Google Cash Scams Targeted By “White Knight” SEOs
A group of search engine optimizers have their sights set on Google Cash. No, they’re not trying to make money off that keyword or the product it represents; they’re trying to influence the natural search results to tell the public that it’s a scam.
Google Cash — also known as Google Treasure Chest and Google Money Tree — is already on the federal government’s radar, as Jonathan Hochman explained recently:
According to the feds: “Google Money Tree, its principals, and related entities allegedly misrepresented that they were affiliated with Google and lured consumers into divulging their financial account information by advertising a low-cost kit that they said would enable consumers to earn $100,000 in six months. They then failed to adequately disclose that the fee for the kit would trigger monthly charges of $72.21…”

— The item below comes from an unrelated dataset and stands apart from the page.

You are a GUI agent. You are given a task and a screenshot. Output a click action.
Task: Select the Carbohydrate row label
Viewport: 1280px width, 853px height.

Jonah Stein has written about it, Google’s Cash Cow – Scam Advertising & Profits, as has David Rodnitsky: Alert – Google Cash Scam. In my searching, Rodnitsky’s article is already on page two of Google’s search results for “google cash.”
Targeting “Google Cash” like this is part of a project that’s being called “White Knight SEO.” Stein says the goal is to dominate the natural search results for “Google cash” (and related terms) with articles and information that will serve to warn consumers.
We hope that we can place advisory content to take over the top 10 results in Google for searches related to common scams and online fraud with a particular focus on areas which are using adwords & adsense to snare victims.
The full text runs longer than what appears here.